Ana me chamou pra ir ver o que tinha do outro lado do escuro, além da sombra. Ana não tinha medo de quase nada. como quem pega o cigarro e sai do bar pra alguns tragos, Ana sumia no mundo. Ana me fez o convite, já sabendo que eu não daria conta e duvidou de mim da primeira vez que me viu. ainda assim ali, lá. nós. os olhos esbugalhados.

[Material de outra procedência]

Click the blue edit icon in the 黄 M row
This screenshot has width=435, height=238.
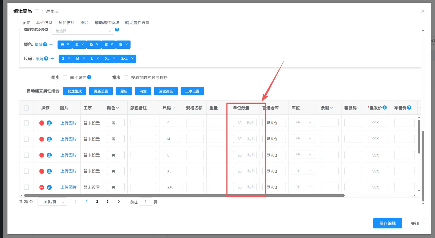(x=49, y=139)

Ana só tinha medo de ser desvendada. de resto, gastava horas construindo linhas, edificando palavras e traduzindo rostos pintados.
ana sumiu.

anna me cortou. assim. inteira. o som da voz de anna me invadia e devagar eu já ia virando anna. mas anna se dava como quem se preserva. rodeada de ninguém, anna se deu em folhas e eu fui distribuindo annas.

não tinha compasso certo. a gente dançava no ziguezaguear da calçada. pulando na descida da rua nova, de frente pro templo daquilo que vale, eu me entregava numa pirueta e virava estrela. ana desconsertada, sorria com o canto no lábio, me olhava debaixo pra cima.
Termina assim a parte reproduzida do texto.